══ Source document ══

What came to mind was becoming part of an LGBT church. I mean, arguably the anti LGBT churches need more supportive staff to intermingle with the hateful messages being given to the youth. At the same time, the LGBTQ church I've been to for a school project seems like a very safe space for LGBT youth, runsways, those who had been rejected by family and friends and other churches. From what I'm seeing is that you're very passionate about this and have personal experience. This moral dilemma you have can be worked through when you meet colleagues who can guide you and mentor you and you are likely to develop your own style and approach to how you deal with this paradox. You can even talk about this paradox with the youth and prompt them to think about this. It happens with other things too. Take schools for example. On one hand, schools can be very scary, I know I have many bad memories associated with school (especially traditional authoritarian classroom models) But school can be a place for real soul searching, growing and even spark social change. It isn't always about the status quo as history shows the teachers and students were often participants in civil rights and other movements. So it is a double edged sword. It can be used to indoctrinate or it can be used to liberate. I think religion can be like that too (in my personal experience)
I think it is okay to love a religion but also criticize certain things. I think re-establishing a relationship with a certain cultural institution can be healing, when someone goes from feeling controlled and oppressed by it to feeling empowered and inspired.

It is a bit abstract and I'm not sure if this resonates with you but these are my thoughts and I believe in your ability to make a decision that's best for you, whether you choose to be a pastor or something else, I wish you best of luck.

═══

- [Exercise task 1]: Identify every line of the records that contains the string "coordinates", treating uppercase and lowercase as distinct, and copy each such line.
The text and the records have no connection to each other.

══ Given information ══

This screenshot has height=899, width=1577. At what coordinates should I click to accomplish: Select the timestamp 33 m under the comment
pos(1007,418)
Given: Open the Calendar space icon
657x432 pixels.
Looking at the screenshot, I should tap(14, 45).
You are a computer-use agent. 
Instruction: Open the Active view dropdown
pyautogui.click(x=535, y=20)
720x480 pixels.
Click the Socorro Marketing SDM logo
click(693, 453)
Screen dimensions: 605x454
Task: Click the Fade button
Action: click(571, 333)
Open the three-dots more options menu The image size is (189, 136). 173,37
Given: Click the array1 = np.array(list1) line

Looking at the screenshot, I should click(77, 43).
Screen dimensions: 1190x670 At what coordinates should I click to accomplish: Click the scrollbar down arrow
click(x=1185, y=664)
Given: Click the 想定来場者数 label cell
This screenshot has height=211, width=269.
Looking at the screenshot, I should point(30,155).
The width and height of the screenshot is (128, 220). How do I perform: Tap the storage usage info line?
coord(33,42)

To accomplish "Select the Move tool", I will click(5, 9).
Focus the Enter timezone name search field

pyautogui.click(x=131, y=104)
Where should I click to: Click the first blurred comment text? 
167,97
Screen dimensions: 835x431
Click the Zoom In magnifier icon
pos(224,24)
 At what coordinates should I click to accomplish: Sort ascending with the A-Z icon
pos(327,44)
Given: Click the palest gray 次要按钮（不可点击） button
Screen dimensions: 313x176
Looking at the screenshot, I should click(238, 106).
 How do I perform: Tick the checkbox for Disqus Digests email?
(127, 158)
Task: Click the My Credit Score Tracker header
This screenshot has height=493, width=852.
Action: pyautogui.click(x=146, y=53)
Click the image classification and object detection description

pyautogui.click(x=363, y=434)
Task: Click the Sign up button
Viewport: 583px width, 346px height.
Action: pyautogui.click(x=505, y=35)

═══

- [Exercise task 2]: According to the reply, what two opposite uses can school be put to?

- [Full output 1]:
This screenshot has height=899, width=1577. At what coordinates should I click to accomplish: Select the timestamp 33 m under the comment
Screen dimensions: 1190x670 At what coordinates should I click to accomplish: Click the scrollbar down arrow
 At what coordinates should I click to accomplish: Sort ascending with the A-Z icon

- [Full output 2]: It can be used to indoctrinate or to liberate.